The old-fashioned Cutlass Supreme was the preferred choice by Consumer Guide’s testers. Tried and true in every way, it was a comforting throwback for buyers still interested in a large, body-on-frame Detroit icon. However, the classic design did nothing to lower the average age of Oldsmobile buyers.
Having given up on the Calais as a Cutlass Supreme replacement, Olds added a 4-door sedan to the Calais model mix for 1986. At least that way the Calais line could be a more comprehensive replacement for the late, unlamented Omega X-Body. The move did add some incremental volume, as combined Calais coupe and sedan sales hit 151,307 units for 1986 (which would be the high water mark for Calais sales). However, the good ol’ Cutlass Supreme Coupe and Sedan retailed 211,156 units that same year.
Olds could not have been happy with the Calais sales performance. So what did they do? How about an ultra-bland minor facelift to make an already boring front-end even more generic? Hey, at least the car finally got flush, aerodynamic headlights.

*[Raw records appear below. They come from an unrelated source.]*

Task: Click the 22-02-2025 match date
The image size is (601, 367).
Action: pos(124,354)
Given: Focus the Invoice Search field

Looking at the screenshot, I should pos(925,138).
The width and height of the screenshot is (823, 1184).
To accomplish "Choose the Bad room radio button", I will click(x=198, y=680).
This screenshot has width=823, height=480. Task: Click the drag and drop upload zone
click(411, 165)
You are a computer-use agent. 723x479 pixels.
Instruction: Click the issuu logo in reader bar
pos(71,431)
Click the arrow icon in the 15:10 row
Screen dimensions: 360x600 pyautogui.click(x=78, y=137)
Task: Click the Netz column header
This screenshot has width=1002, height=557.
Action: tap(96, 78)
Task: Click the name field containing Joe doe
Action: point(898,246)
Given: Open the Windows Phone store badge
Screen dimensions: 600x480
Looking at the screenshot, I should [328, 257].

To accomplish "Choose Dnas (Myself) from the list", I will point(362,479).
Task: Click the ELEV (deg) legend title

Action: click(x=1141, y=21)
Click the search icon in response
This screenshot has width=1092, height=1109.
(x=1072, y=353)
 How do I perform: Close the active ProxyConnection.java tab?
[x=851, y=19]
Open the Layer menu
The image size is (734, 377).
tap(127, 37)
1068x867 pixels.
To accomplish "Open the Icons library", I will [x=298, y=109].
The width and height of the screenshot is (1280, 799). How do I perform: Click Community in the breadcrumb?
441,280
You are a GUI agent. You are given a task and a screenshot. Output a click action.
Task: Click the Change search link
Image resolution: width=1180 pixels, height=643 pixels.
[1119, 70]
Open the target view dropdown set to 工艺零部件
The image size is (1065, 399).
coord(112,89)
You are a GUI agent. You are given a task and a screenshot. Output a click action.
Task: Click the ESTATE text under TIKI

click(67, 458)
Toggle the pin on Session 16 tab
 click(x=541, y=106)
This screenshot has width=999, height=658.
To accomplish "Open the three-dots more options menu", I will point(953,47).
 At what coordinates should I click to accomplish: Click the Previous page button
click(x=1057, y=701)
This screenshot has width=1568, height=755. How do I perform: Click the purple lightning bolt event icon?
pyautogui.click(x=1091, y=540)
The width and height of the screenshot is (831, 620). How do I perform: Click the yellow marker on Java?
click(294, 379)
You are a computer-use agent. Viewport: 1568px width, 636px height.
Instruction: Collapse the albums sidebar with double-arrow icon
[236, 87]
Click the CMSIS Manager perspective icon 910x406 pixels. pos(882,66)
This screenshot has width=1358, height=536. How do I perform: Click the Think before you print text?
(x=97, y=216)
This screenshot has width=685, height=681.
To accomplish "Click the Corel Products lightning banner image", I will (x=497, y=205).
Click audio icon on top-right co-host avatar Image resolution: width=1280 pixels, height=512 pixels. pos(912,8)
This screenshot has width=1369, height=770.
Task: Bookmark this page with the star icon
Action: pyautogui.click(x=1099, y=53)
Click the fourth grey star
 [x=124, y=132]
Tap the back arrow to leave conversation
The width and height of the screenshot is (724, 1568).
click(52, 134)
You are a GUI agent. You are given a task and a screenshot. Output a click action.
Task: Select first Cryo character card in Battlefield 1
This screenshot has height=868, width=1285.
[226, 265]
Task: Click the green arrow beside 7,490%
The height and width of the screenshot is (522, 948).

What the Calais really needed, aside from a complete reskin, was help under the hood. By the early 1980s, it was clear that multi-valve OHC engines were the wave of the future, given the performance and efficiency advantages of that design configuration. Except General Motors had zero interest. In the book Setting The Pace: Oldsmobile’s First 100 Years, Engine Engineer Tom Leonard noted that “Management didn’t want four valves because…they cost twice as much.” Assistant Comptroller Jim Rucker recounted “We had a devil of a time trying to explain to the corporation that we needed another four-cylinder engine, because at that point we had a J-car engine, a T-car engine (for the Chevy Chevette/Pontiac T1000), and we had the Iron Duke. You add all those up, that is 7000 a day or more—a lot of four-cylinder capacity. What we had to do was prove to the Corporation that (the Quad-4) wasn’t just another engine.” Rucker and the Olds team actually had to buy a Mercedes 190, Honda Accord and Toyota Camry for a management roadshow to demonstrate that “the engines we [GM] had wouldn’t make it into the Nineties and weren’t what we had in mind for the N-Car (Cutlass Calais).” Though The General would ultimately market the Quad-4 as a leading-edge “clean sheet” design, the reality was that they had no desire to produce the engine at all.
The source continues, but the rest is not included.